Я закрываю фолиант для шитья и кладу его обратно в сумку. Но я все еще не могу заставить себя посмотреть на него. Может, поможет медленный и спокойный вдох?
Нет. Я все так же нервничаю, как и раньше.
— Фаэлин…
— Я буду делать это одна. — Я поворачиваю лицо в его сторону, чувствуя себя уязвимой, как только наши глаза встречаются. Я отдала этому мужчине свое тело и — осмелюсь ли я это признать? — частички своего сердца. Но эта часть меня не из приятных. К ней трудно прикоснуться. Я боюсь предлагать эту часть себя ему на суд. — Она всегда была рядом; с того момента, как я сделала свой первый вдох, она была рядом. Она принесла меня в этот мир, когда я покинула тело матери. Она обнимала меня, когда я оплакивала ее потерю. Это первые несколько недель-месяцев, когда я была без нее.
Его руки обхватывают мои плечи, и он притягивает меня к себе. Эвандер ничего не говорит. Молчание просится наружу.
— Мне не чуждо горе: моя мать умерла, когда я был совсем маленьким. Она ушла в лес и не вернулась, — торопливо говорю я, дыхание перехватывает почти на каждом слове. — Я знаю, что она умерла — она бы не оставила нас. Пришло известие о ее кончине. Мы оплакивали ее вместе.
— Вместе, — повторяет он, подчеркивая это больше для меня, чем для себя.
— Да… она всегда была рядом со мной. И я знала, что она уйдет. Я знала, что конец наступит, как наступает он для всех нас… Она не хотела бы, чтобы я горевала — она говорила мне об этом, — и я изо всех сил стараюсь быть сильной, но…
— Ты сильная, — шепчет он мне на ухо. — Горе — это не простой и не быстрый процесс. Каждая потеря бьет по нам по-разному.
— Но я оплакала ее, я попрощалась с ней. — Я закрываю глаза, пока мои руки крепко обхватывают его талию, сжимая мои локти. — Почему же этот покров смерти продолжает преследовать меня?

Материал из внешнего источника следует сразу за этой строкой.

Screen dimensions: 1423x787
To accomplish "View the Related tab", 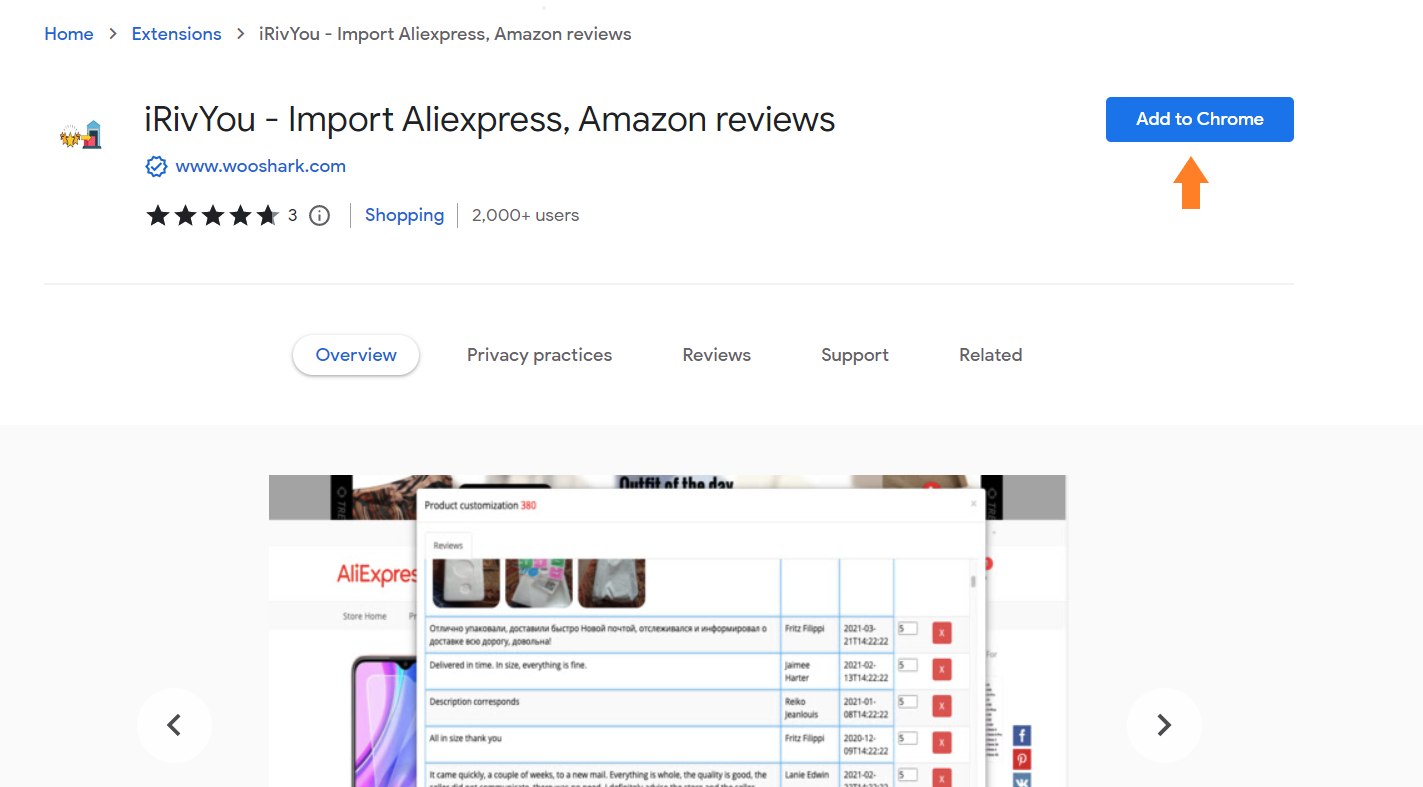I will pyautogui.click(x=990, y=355).
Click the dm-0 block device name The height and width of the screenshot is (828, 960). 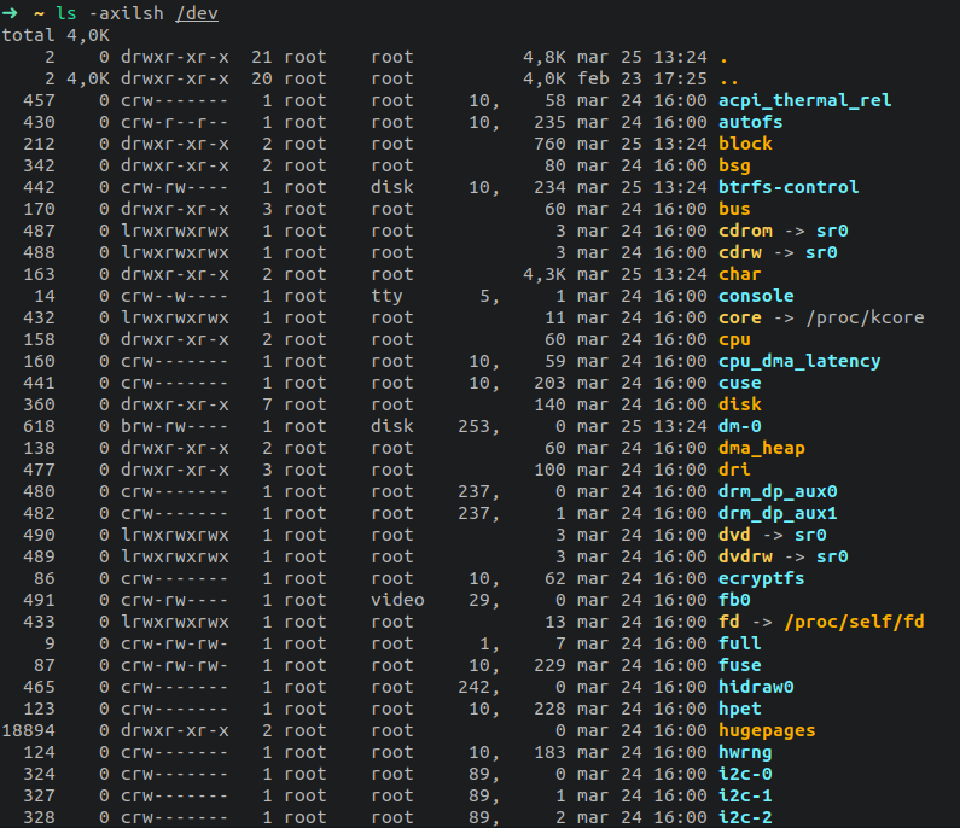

— Боль проявляется так, как мы меньше всего ожидаем, в то время, когда мы меньше всего ожидаем. — Он нежно целует меня в висок.
Это нежный жест, который шепчет мне:
Он тоже стал мне дорог. Я прижимаю его к себе еще крепче, как будто могу удержать это осознание в безопасности и прижать к сердцу, не позволяя ему вырваться наружу. Заботиться небезопасно. Небезопасно для моего хрупкого сердца. Небезопасно и для нас, когда мы вернемся в волчье логово.
— Все в порядке, Фаэлин, — успокаивает он, поглаживая меня по волосам. — Все в порядке.
— Когда… когда Аврора освободится, она тоже уйдет. Все, кого я когда-либо любила, ушли задолго до того, как я была готова. — Из-за слез, с которыми я пытаюсь справиться, слова путаются. Эвандер вздрагивает. К нему возвращается способность соображать. О чем я думаю? Он пережил гораздо худшее, чем я. — Эвандер, я…
Его хватка ослабевает, руки возвращаются на мои плечи, и он отстраняется. Я ожидаю увидеть выражение отвращения. Гнева, что я могу быть так невнимательна к нему и его боли.